Let's say that two Mexicans live in the same town. One chooses to cross the border into the United States to work picking tomatoes while the other decides that the low wages earned by tomato pickers is not enough for him to leave his friends and family and work. In other words, the expected wage was in the U.S. was less than his opportunity cost. If the wage increased by, say, $1 per hour more, he too would cross the border to work in the U.S.
An ordinance is then passed in the U.S. - call it the Assist the Mexican Immigrant ordinance, or AMI - mandating that tomato consumers must pay a penny more per pound for their tomatoes - an insignificant sum for sure - and the proceeds given to the tomato pickers . Are the existing tomato pickers made better off by this ordinance? No.
At this new wage the tomato pickers are earning economic rents (a wage in excess of their opportunity cost), which induces more people to move from Mexico to become tomato pickers. This influx of supply depresses the base pay earned by the tomato pickers to the point that they are no better off than before. In fact, it may induce more skilled Mexicans to cross the border - those with higher opportunity costs of their time - thus driving the less skilled out of their jobs. This competition makes the current tomato pickers worse off, not better.
Here's the aptly named story.
In 2005, Florida tomato pickers gained their first significant pay raise since the late 1970s when Taco Bell ended a consumer boycott by agreeing to pay an extra penny per pound for its tomatoes, with the extra cent going directly to the farm workers. Last April, McDonald’s agreed to a similar arrangement, increasing the wages of its tomato pickers to about 77 cents per bucket. But Burger King, whose headquarters are in Florida, has adamantly refused to pay the extra penny — and its refusal has encouraged tomato growers to cancel the deals already struck with Taco Bell and McDonald’s.
All the more reason to eat at Burger King.

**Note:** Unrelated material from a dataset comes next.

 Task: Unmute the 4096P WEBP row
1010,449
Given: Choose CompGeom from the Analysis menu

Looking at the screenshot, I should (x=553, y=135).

What a heartless analysis you have made! Your logic of labor supply and demand only holds water if we consider workers commodities to be bought and sold at the lowest possible price.
But workers are human beings. This means that they have the right to earn a fair living for a fair day's work. If employers have the decency to always pay a fair wage, even when they can get away with paying less, a glut of workers will not cause wages to drop.

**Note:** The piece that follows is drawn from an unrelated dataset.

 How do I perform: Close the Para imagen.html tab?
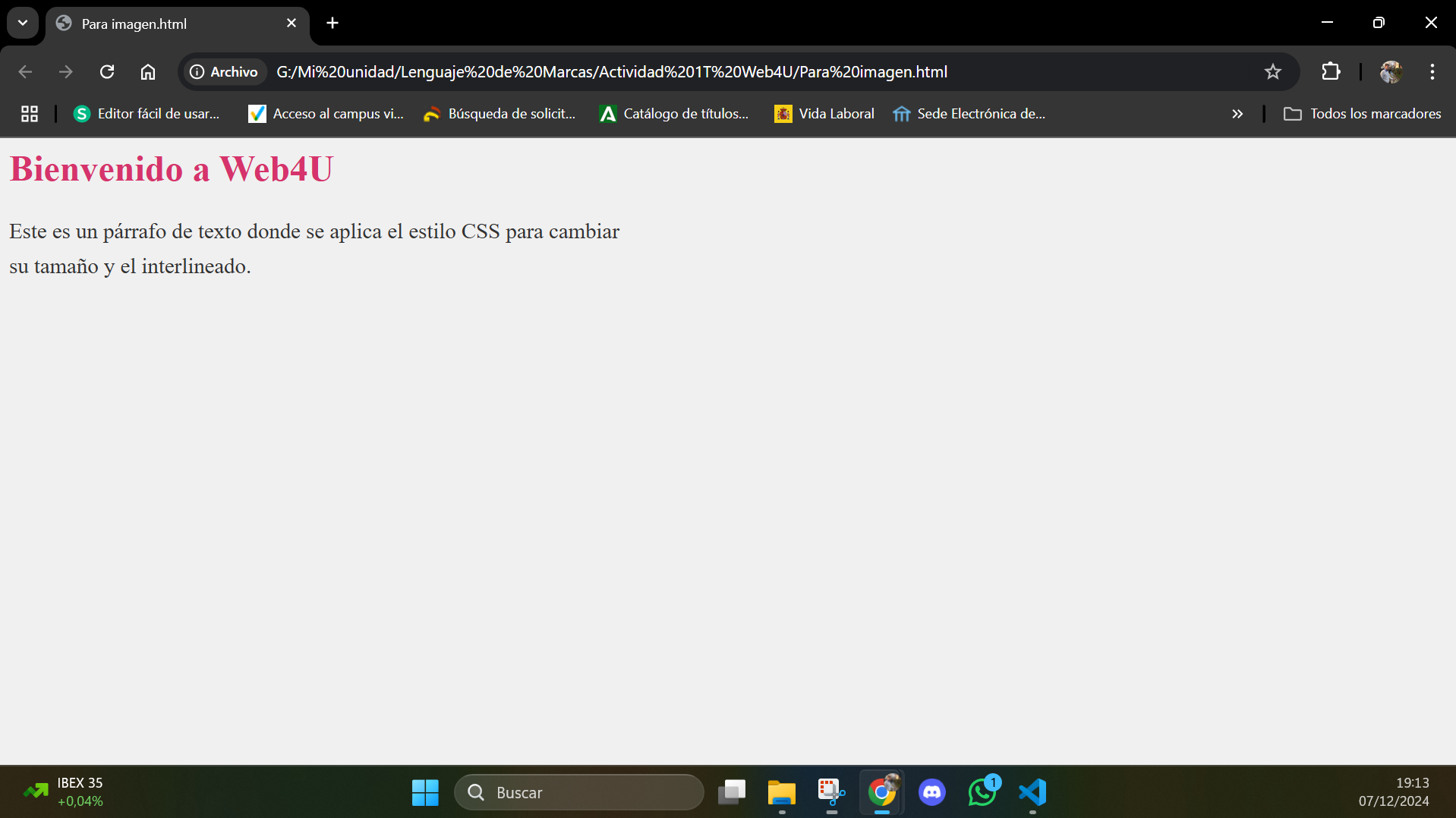[292, 24]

You make it sound as if companies will be forced to drop their wages if more potential workers come across the border. But they can keep wages up and improve other benefits, if they are properly encouraged by a conscientious consuming public.

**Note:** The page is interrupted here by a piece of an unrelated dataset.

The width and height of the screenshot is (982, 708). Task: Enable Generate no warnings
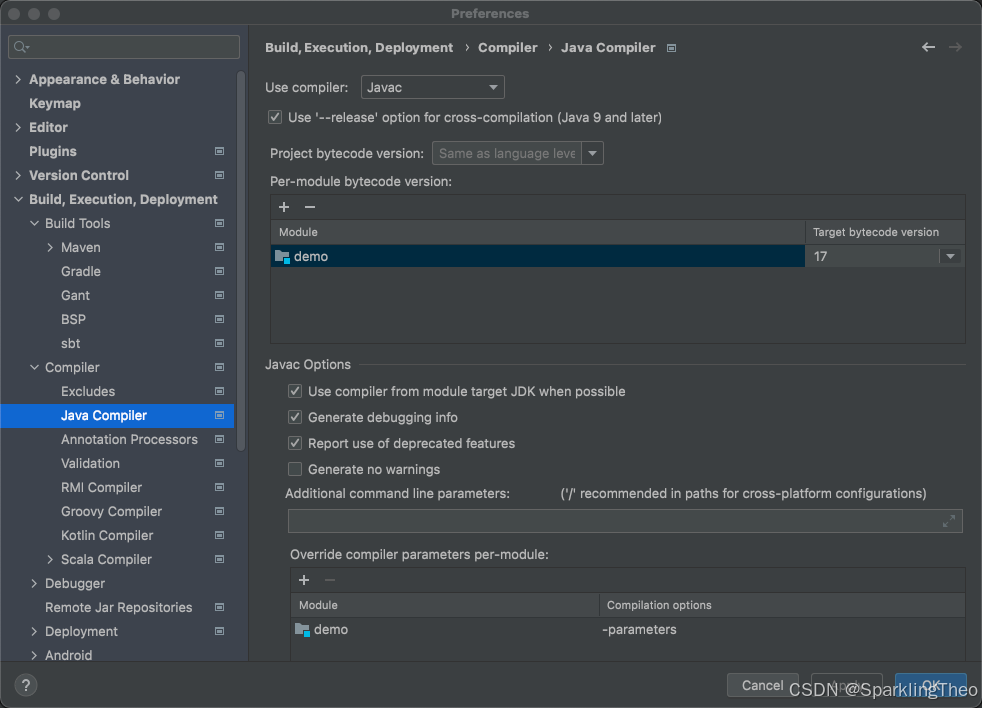pyautogui.click(x=295, y=469)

Whose side are you on, anyway?
Posted by: Jim Moss | December 01, 2007 at 12:32 AM
No Mr. Moss, I'm arguing that people respond to incentives and that raising the wages of existing tomato pickers in this country only makes it more attractive for others to be tomato pickers in this country.
Would I like it that existing tomato pickers who lead obviously money poor lives had more money? I won't make that judgement; only that if you wish to improve the living standards of others you cannot simply shift more money in their direction since there will be plenty of takers for the cash above their opportunity cost of obtaining it.
Posted by: Mark Steckbeck | December 01, 2007 at 08:05 AM
Again - the logic of your argument makes sense to me. What I'm hoping for is a sense of justice and compassion that rises above the cold economic theory that you espouse.
If employers and consumers in this country had the morality and the will power, we could easily insure a living wage for all our workers - and even for the glut of immigrants who you claim would rush in to take advantage.
Such a collective change of heart might take an act of God to happen - but then again, I'm a theologian and not an economist, so I believe that it's possible.
Posted by: Jim MossJ | December 01, 2007 at 09:26 AM
I don't make up human nature. What I do is try to better understand it and explain it so that we make fewer mistakes in trying to improve the human condition, even among the poor, by shortsighted programs and policies like the one I criticized in this post.
Posted by: Mark Steckbeck | December 01, 2007 at 07:03 PM
I would like to hear your solution to the problem.
Posted by: Jim MossJ | December 01, 2007 at 10:14 PM
"rises above the cold economic theory"
The experience of attempts to do that presents a horrific history.
Posted by: Fredex | December 08, 2007 at 01:08 PM
Perhaps you should resolve the problem by picking the tomatoes yourself.